Pero, como decíamos, el urbanismo de obra privada se hace más oneroso con la reforma, porque se aumenta la participación de los municipios en los beneficios o plusvalías del proceso urbanizador, reforzando su condición de socio de los propietarios privilegiados por las clasificaciones urbanísticas que el mismo municipio crea con los planes. En este orden se aumentan las cesiones, tanto en suelo urbano como en el urbanizable programado. Al municipio le corresponde ahora el 15% del aprovechamiento tipo, en cuanto los propietarios sólo tienen derecho a hacer suyo el 85% del aprovechamiento urbanístico que corresponde a su parcela. También bajan los justiprecios expropiatorios, endureciéndose el sistema de valoraciones. La Ley aplica el valor inicial o rústico al suelo no urbanizable, al urbanizable no programado e incluso al urbanizable si aún no se ha ultimado el desarrollo del planeamiento. A destacar asimismo que el sistema de valoraciones de la Ley 8/1990 no se circunscribe a las expropiaciones por razones urbanísticas, sino que se aplica a toda suerte de expropiaciones cualquiera que fuere su causa o finalidad.

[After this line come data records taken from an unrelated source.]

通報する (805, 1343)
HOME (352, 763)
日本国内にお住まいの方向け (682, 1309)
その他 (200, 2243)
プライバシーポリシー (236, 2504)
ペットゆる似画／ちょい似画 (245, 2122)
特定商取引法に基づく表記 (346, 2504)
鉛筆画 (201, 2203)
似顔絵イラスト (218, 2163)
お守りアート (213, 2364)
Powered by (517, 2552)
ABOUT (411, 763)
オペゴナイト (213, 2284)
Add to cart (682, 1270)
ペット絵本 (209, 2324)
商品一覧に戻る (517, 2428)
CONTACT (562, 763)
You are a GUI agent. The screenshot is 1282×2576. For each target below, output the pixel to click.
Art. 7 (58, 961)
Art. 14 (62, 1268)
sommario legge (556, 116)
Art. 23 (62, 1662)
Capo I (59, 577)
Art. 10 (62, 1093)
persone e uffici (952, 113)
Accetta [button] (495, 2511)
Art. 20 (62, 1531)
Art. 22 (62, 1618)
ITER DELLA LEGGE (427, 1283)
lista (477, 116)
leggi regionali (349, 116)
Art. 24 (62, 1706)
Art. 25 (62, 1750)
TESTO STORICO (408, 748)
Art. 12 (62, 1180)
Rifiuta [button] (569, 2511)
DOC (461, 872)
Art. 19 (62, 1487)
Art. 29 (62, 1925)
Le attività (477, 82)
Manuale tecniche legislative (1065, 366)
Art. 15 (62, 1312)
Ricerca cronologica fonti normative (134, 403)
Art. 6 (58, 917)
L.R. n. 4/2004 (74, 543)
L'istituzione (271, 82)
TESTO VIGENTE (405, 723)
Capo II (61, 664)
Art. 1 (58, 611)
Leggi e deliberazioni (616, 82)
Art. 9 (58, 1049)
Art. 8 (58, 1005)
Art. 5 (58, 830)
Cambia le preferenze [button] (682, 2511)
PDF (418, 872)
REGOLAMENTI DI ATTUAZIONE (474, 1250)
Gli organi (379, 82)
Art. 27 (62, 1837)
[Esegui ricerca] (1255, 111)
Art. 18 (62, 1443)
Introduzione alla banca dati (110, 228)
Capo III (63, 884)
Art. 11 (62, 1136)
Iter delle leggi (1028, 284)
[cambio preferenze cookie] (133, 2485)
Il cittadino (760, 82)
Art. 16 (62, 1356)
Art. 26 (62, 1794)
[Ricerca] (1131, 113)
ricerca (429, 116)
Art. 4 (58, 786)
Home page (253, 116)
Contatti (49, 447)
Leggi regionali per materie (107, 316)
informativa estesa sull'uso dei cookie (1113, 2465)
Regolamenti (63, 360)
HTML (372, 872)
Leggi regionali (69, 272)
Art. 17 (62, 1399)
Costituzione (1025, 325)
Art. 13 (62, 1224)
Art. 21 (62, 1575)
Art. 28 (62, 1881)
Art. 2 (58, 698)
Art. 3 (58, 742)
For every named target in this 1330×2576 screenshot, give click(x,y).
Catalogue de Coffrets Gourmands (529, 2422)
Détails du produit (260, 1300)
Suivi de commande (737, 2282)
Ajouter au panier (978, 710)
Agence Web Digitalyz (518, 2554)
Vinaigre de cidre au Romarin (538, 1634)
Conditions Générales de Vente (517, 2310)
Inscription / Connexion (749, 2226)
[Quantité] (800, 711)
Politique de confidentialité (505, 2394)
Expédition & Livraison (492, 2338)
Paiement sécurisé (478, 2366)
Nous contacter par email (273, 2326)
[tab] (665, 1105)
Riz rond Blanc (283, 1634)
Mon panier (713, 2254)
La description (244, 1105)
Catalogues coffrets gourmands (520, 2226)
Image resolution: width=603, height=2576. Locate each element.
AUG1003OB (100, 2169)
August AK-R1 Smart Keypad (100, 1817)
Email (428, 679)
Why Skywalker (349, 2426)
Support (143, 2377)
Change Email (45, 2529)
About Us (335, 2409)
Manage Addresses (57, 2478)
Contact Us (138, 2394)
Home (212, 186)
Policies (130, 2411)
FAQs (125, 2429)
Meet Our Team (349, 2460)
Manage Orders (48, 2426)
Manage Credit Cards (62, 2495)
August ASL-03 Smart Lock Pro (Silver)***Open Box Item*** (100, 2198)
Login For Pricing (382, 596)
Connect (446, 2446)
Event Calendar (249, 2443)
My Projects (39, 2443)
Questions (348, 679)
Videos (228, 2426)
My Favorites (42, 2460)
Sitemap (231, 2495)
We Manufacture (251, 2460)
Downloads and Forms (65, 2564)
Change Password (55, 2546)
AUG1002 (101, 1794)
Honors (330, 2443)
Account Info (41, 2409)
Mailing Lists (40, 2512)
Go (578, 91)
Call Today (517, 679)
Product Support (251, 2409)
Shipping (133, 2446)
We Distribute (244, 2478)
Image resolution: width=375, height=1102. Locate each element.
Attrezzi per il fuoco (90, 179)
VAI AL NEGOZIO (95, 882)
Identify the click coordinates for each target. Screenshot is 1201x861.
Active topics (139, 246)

De esta forma se acaba con la esquizofrenia jurídica que suponía que los inmuebles expropiados se valoraran con criterios distintos cuando según la expropiación tuviera por causa el proceso urbanizador u otras finalidades públicas.

En socorro de los deprimidos promotores y propietarios vino en ayuda el Gobierno del Partido Popular con el RD-Ley 7/1996, convalidado por la Ley 7/1997 que reforma la Ley 8/1990. Ésta se justifica en la insatisfactoria situación del mercado del suelo y la vivienda, que hace necesaria la aprobación de "unas primeras medidas que ayudarán a incrementar la oferta de suelo con la finalidad de abaratar el suelo disponible".

Al lado de reformas puramente formales, orientadas a simplificar los procedimientos u otorgando más competencias urbanísticas a los Alcaldes a costa de los Plenos de los Ayuntamientos, y a acortar los plazos vigentes, la Ley contiene otras dos sustanciales: una, favorecedora de los intereses de los propietarios privilegiados, los de suelo urbano y urbanizable, a los cuales se aumenta su cuota de participación en el aprovechamiento urbanístico, que pasa del 85% al 90%, reduciéndose la participación del municipio; la segunda modificación de alcance es la supresión de la distinción entre suelo urbanizable programado y no programado, refundiéndose ambas clases de suelo en el suelo urbanizable, constituido por los terrenos a los que el planeamiento general declare adecuados para ser urbanizados.